(Artículo de Manuel Valencia Alonso)
Resulta curioso, cuando menos, que la Administración Pública mantenga cerca de un millón de interinos; negándose el gobierno a adoptar las medidas dictaminadas por la reciente sentencia del TJUE, por no obligar —considerándolas no vinculantes— a la puesta en marcha de dichas medidas. Parece que estos derechos reclamados insistentemente por los afectados y, por supuesto, por los sindicatos, no son tenidos en cuenta, por un gobierno autodenominado progresista. En la mencionada sentencia se establece, entre otras cosas, que el puesto ocupado por un interino con un plazo máximo de tres años pueda ocupar la vacante; obligando a las distintas administraciones a convocar en este plazo todas las plazas ocupadas que se encuentren vacantes (interinos con nombramiento en vacante).

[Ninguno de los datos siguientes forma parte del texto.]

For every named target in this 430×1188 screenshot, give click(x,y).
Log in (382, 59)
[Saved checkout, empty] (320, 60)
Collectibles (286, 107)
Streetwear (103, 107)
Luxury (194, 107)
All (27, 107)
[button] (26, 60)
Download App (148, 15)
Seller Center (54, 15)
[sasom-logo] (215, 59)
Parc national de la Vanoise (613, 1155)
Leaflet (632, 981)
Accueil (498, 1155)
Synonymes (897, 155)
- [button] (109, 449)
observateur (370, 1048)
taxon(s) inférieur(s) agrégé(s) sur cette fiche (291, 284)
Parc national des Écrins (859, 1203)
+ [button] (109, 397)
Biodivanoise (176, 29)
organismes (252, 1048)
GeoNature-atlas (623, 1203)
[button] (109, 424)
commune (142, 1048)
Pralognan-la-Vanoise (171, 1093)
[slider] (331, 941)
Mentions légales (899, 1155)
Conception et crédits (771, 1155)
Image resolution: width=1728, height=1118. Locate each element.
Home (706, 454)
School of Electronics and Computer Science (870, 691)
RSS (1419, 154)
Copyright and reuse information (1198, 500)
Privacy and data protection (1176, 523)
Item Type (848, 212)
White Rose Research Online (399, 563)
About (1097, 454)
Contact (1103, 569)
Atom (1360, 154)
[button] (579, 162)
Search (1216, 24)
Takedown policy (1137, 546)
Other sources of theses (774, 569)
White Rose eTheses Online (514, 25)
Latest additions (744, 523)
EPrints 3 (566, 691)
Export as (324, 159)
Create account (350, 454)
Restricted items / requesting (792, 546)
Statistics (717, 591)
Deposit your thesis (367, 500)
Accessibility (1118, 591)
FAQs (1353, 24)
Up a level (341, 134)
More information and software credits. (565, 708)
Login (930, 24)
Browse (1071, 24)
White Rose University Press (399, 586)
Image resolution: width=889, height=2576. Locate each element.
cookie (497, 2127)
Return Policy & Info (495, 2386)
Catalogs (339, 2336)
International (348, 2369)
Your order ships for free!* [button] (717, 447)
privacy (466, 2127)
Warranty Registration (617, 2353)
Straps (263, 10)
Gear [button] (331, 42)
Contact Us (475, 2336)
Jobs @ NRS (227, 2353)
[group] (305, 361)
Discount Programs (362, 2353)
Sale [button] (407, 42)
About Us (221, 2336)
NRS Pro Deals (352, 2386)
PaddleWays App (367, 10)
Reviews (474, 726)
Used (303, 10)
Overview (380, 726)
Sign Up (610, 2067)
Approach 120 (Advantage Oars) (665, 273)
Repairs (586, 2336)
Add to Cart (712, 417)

Muchas de las plazas ocupadas por interinos son consecuencia de excedencias voluntarias con reserva del puesto, aunque sea por un largo periodo de tiempo, y otras directamente porque la administración de turno no convoca las plazas requeridas, aun siendo ocupadas por largos periodos por personal interino.
Las plazas de interinos se convocan mediante concurso o bien concurso-oposición, cumpliendo naturalmente los candidatos con todos los requisitos, tanto académicos como legales, igual que en las convocatorias de funcionario de carrera. Las pruebas de selección exhaustivas a las que se someten los candidatos interinos son ampliamente miradas y estudiadas por expertos en la materia y, naturalmente, por el organismo convocante.
Si tenemos en cuenta que el número de interinos en España ronda el 30%, porcentaje que se aleja bastante del 8% que recomienda la Unión Europea, por lo que podemos hacernos una idea del enorme problema que comentamos. Al preguntar al gobierno, de forma reiterativa, por las distintas instancias, este responde —que bastante tiene con lo suyo—. Quizás pretenda dejarles el “marrón” a los gobiernos venideros.